489 posts in 1644 days

#8 posted 09-05-2015 01:58 PM

You didn’t say if this bench was primarily for hand tool or power tool work? If you mostly use power tools with the occasional hand tool than there a huge number of lower cost options you have. I built the New Yankee Workshop workbench as one of my first projects and it was both a good learning experience and served as a good overall power tool bench for many years. I don’t think it would be hard to design out the tool tray if you wanted. It was only when I started to get more into hand planes that I learned it’s shortcomings like weak leg joints that don’t resist racking near enough for that kind of work.

If you want a rock solid hand tool bench but don’t want to spend a lot of time building it I would suggest something like Will Myers Moravain bench as linked here.
You could just skip the tool tray and make the surface of the bench a bit larger. I built one from 4X6’s for around $120 minus the vises that didn’t have a tool tray and it was solid as a rock and very heavy. It was a great hand tool bench. I ended up giving it away when I moved because of lack of room but all in all I highly recommend the design for those that don’t have the space or want to take the time to build one of the massive benches you talked about. Those are nice benches for sure and my next bench will be a Roubo probably the split top BenchCrafted design but the time and materials requirements to build one is significant and I’m not sure they are a good first bench to own or more importantly to try to undertake building.

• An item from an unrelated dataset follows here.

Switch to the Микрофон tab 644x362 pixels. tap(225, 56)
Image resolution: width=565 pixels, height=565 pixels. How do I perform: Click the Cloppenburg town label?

As to your question about price. The Roubo I am looking at takes about 150-170bf of lumber plus the vises. I was thinking Ash or soft Maple for mine which is probably in the $500-$700 range where I live depending on the price of the day. The benchcrafted hardware if you go both face and tail vise is $700-$900 depending on options but you do have cheaper alternatives there that can be less. The Lake Erie Toolworks wooden vises are very tempting. There is nothing to stop you from building the bench out of cheaper materials including construction grade lumber especially Southern Yellow Pine if you can find a good source but that would be up to you.

View bearkatwood's profile


1541 posts in 975 days

#9 posted 09-05-2015 02:01 PM

View bondogaposis's profile


4682 posts in 2315 days

#10 posted 09-05-2015 02:59 PM

I think the only thing that makes me reticent is constructing the top.

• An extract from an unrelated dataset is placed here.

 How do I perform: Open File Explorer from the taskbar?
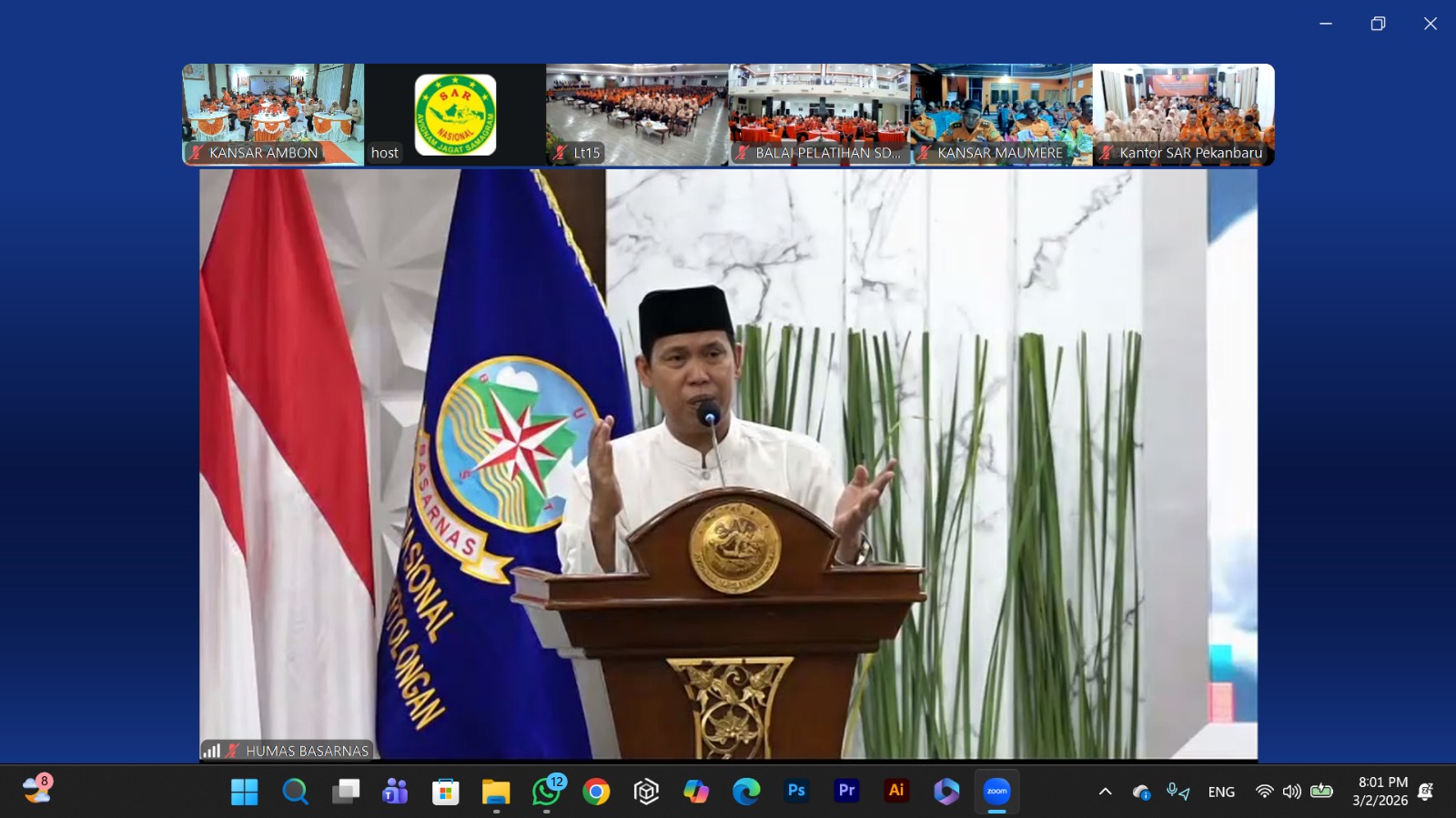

Making the top is actually the easiest part. All you need is some clamps, a couple of saw horses, and a jack plane. The joinery for the base and fitting the vises is by far the more challenging part of a work bench.

-- Bondo Gaposis

View Catamount's profile


16 posts in 2037 days

#11 posted 09-05-2015 07:00 PM

”I found plans for this workbench by Benchcrafted.”

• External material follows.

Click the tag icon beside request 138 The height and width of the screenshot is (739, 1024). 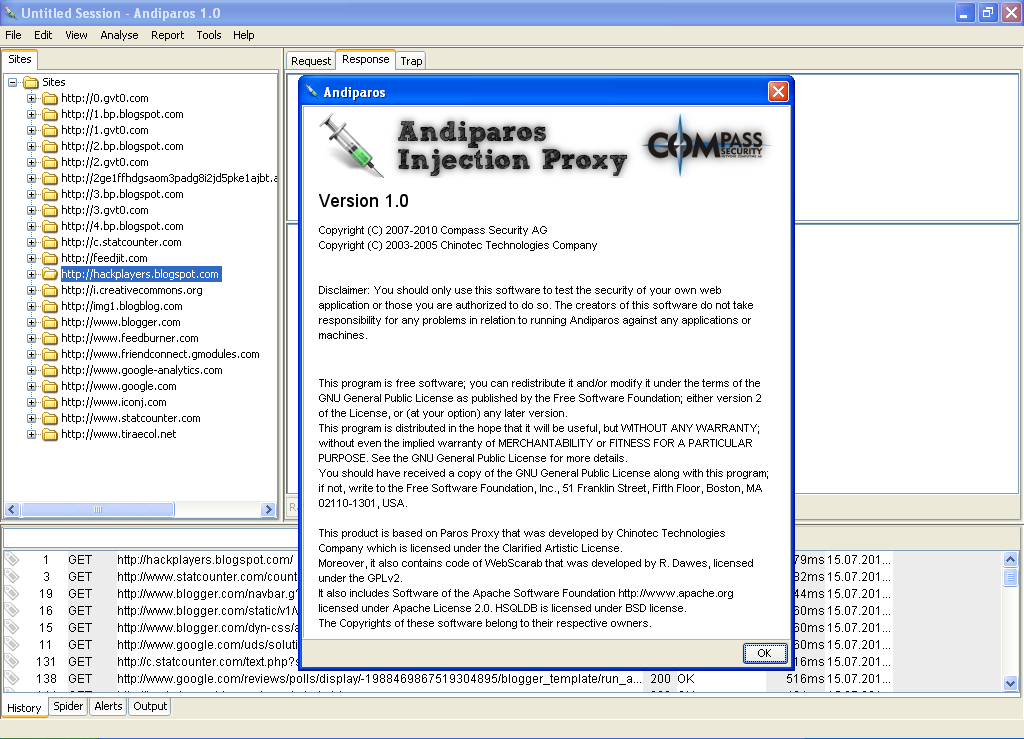[x=12, y=678]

I am just finishing this workbench. In my case I live within striking distance of the Hancock Shaker Village so I could get first hand looks at the famous Shaker bench.

I really liked the wood vise screws so chose Lake Erie Wooden screws. The top is easier than it appears since it is 1 3/4” thick. Mine is constructed of 3 Yellow birch 8/4 boards. The front dog hole sections and the rest of the build except the cabinet is hard Maple. The cabinet is plywood and Poplar.
It is a great bench to build and aside from the vises cost was about $600 to 700 dollars. The Benchcrafted vises get great reviews and the Lake Erie Wooden vises are as sooth as butter.
You will gain a lot of experience doing the build yourself and it is a really great feeling of accomplishment when it is done. Don’t worry about the questions that will come up as you build. The folks here are more that ready to give you suggestions and get you over any humps you may encounter.

Here is a picture of my bench that is nearing completion.

-- VERMONT The land of the colorful fall - Just before the cold and the ice and the snow and the below zero temps

View Biloute's profile


6 posts in 963 days

#12 posted 09-06-2015 06:19 AM

Thanks for the videos, Brian. I really like Paul Sellars’ videos on the benchtop. The other guy’s was good, but a little too high tech for me. I’ll be using only hand tools.

I have seen that Moravian bench before and it doesn’t look bad. I couldn’t find any actual plans for it, though. While looking, I did come across a DVD showing how to make it at Roy Underhill’s place in North Carolina. I also found a video for a French workbench (Roubo’s, not split top). The webpage says you’ll get complete plans for it as well, so I might look in to that one. I’m not sure how wide that top is, though. It doesn’t look very big.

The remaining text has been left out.